For our experimental comparison, we considered a variety of evaluation measures commonly used in the MLC setting. We obtained the clearest conclusions when using ranking-based measures, which we consider most relevant for MLC, in addition to being threshold-free. However, in real-world applications, any of the considered measures could be a criterion which determines success. The measures we considered are widely used in the MLC community, and showcase the strengths and weaknesses of the observed algorithms.

We have shown that the use of more complex methods yields better predictive performance. However, this comes at the cost of greater use of resources. This should be considered when designing real-world applications, where resources may be limited and a simpler method might be more suitable.

We encountered several interesting avenues of further work. The inescapable problem in multi-label classification is the problem of thresholding. While thresholding is a key piece of the MLC via MTR methodology, it is also present in many methods which directly address the MLC task. Exploring whether a single threshold is appropriate for all of the labels, or whether multiple thresholds, one per label, should be used, is a promising line of future work. Specifically, examining the thresholding strategies of Tsoumakas and Katakis (2007) and Largeron et al. (2012) as well as the work of Triguero and Vens (2016) and determining if and how their results can be applied in the streaming setting will be our first step along this avenue.

Additionally, we wish to address the task of change detection and adaptation in the iSOUP-Tree method directly, without relying on the use of ensemble methods such as ADWIN bagging. As we have shown, the use of ensembles can incur considerably higher use of resources, which might not be suitable for all applications.
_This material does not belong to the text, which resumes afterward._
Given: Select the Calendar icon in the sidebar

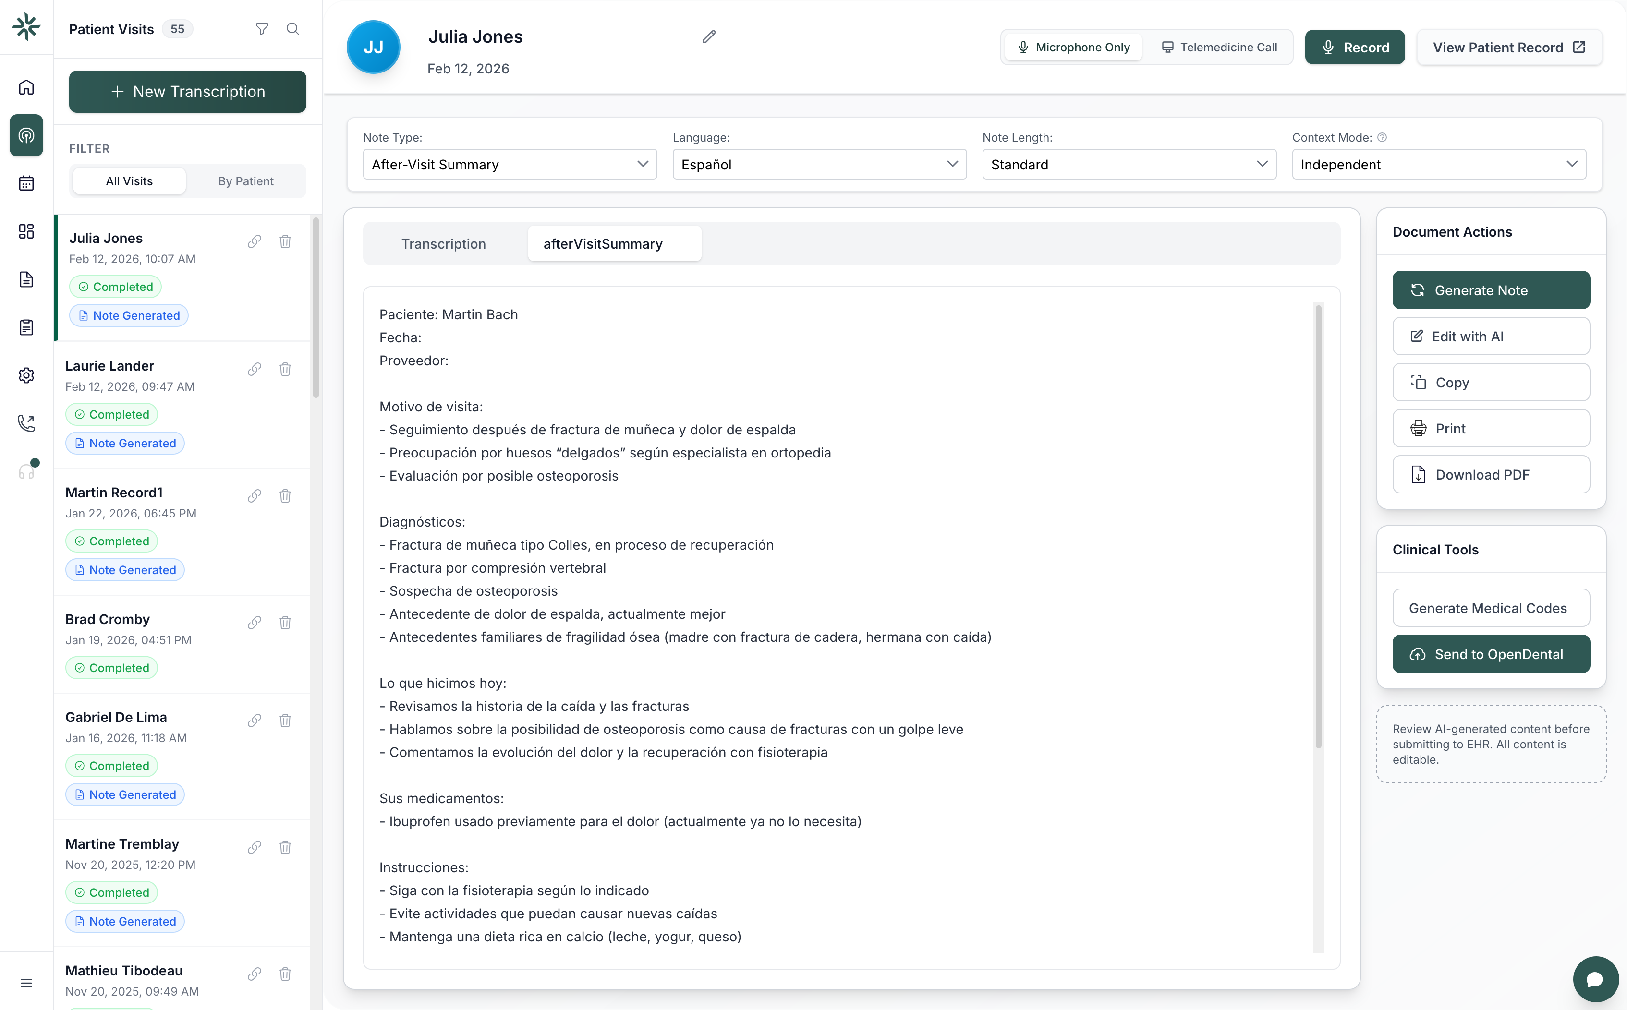Looking at the screenshot, I should coord(26,183).
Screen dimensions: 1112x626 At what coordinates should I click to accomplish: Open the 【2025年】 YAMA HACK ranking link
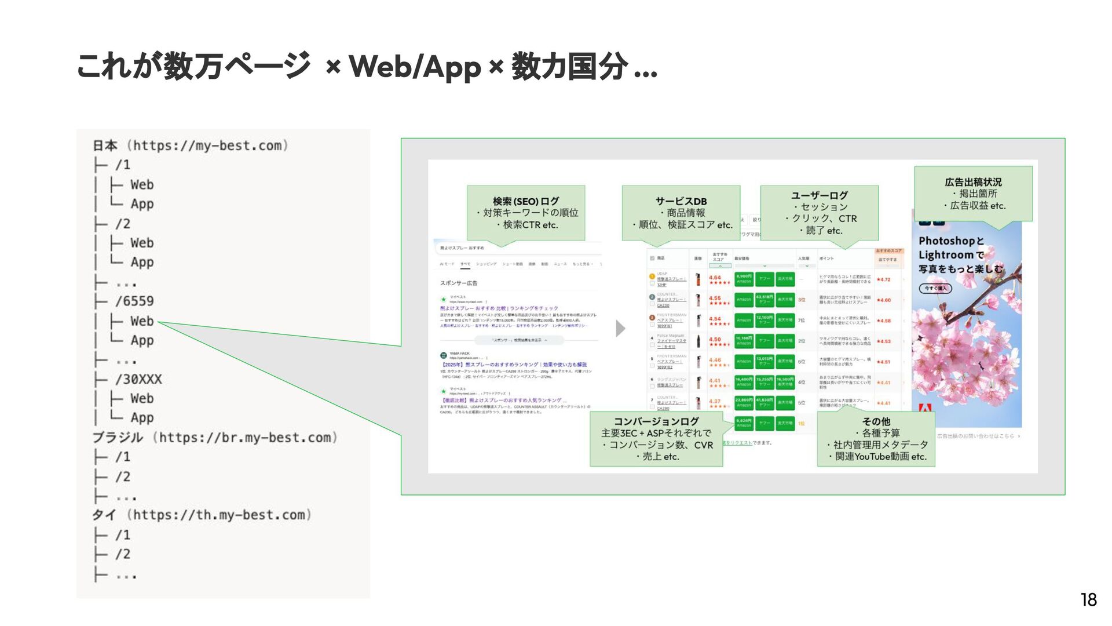click(x=514, y=365)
We plan to explore both mechanisms that deal with targets/labels on a one by one basis, as well as those that consider all of the targets together. The adaptation of approaches for change detection and adaptation from the single-target scenario to the multi-target scenario, e.g., from the work of Ikonomovska et al. (2011b), would be a good first step.
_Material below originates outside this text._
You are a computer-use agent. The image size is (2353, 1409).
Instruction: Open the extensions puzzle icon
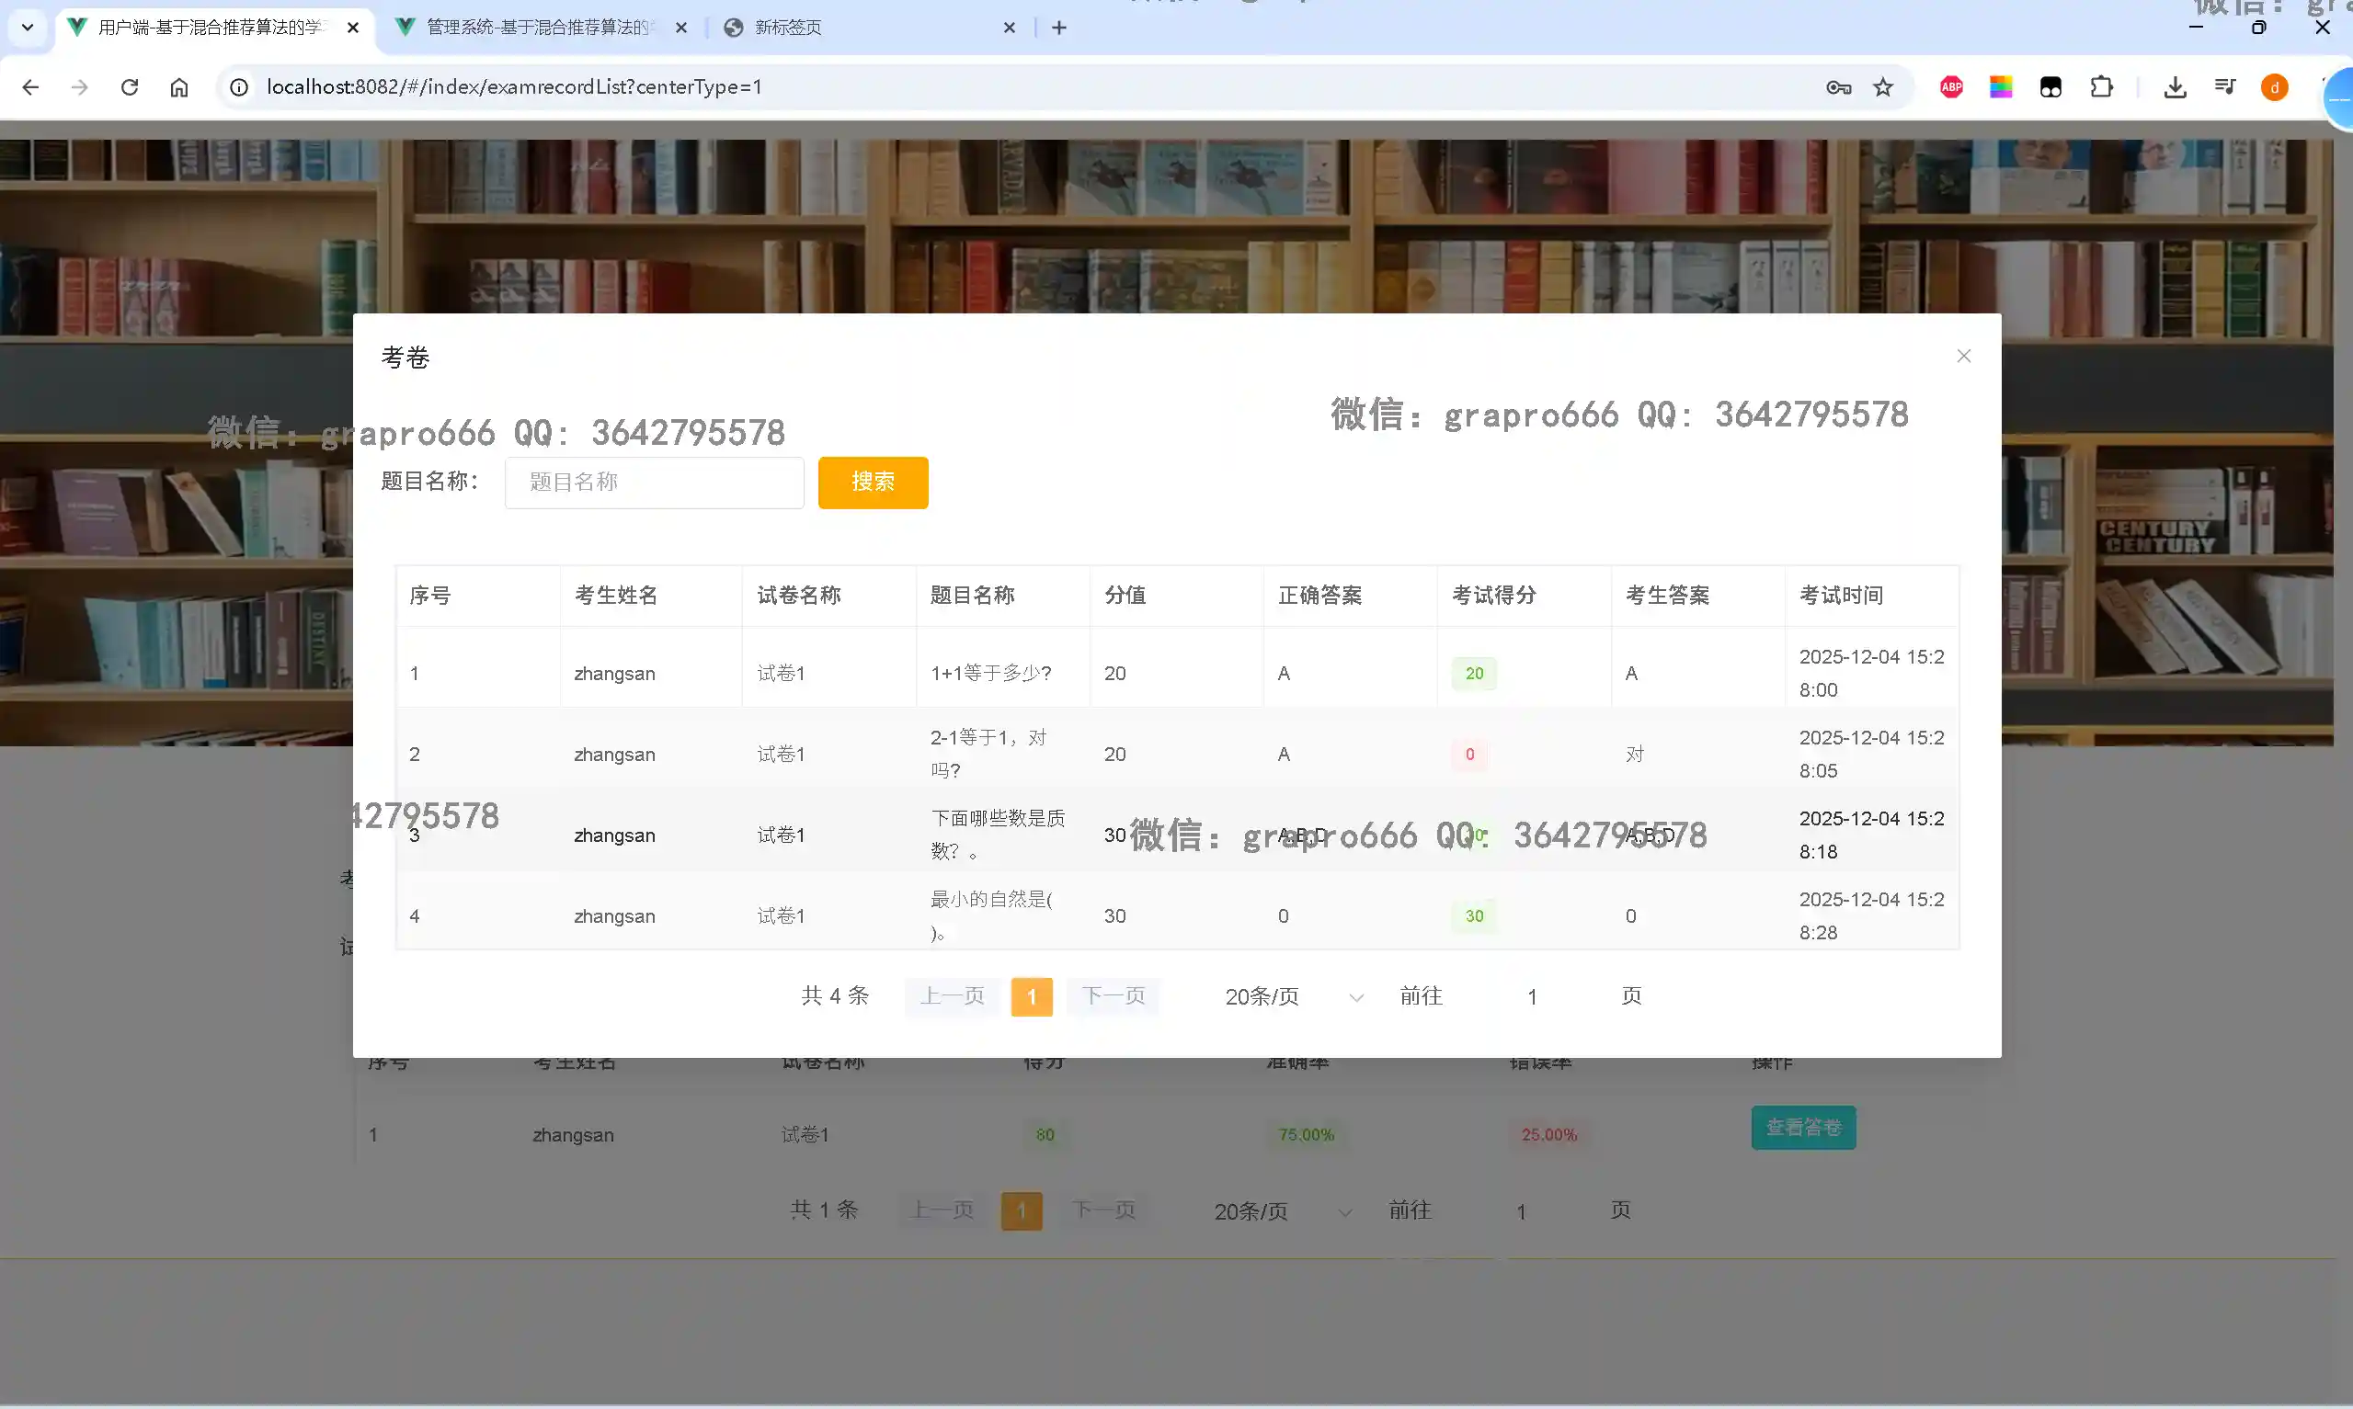click(x=2100, y=87)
Finally, we plan to extend our MLC via MTR methodology and the iSOUP-Tree method to also address the task of hierarchical multi-label classification (HMC), which is increasingly common in the batch learning scenario. In HMC, the labels are ordered in a hierarchy and adhere to the hierarchy constraint, i.e., if an example is labeled with a label it also has to be labelled with the label’s ancestors. One way to achieve this would be to extend iSOUP-Tree to deal with the task of hierarchical multi-target regression.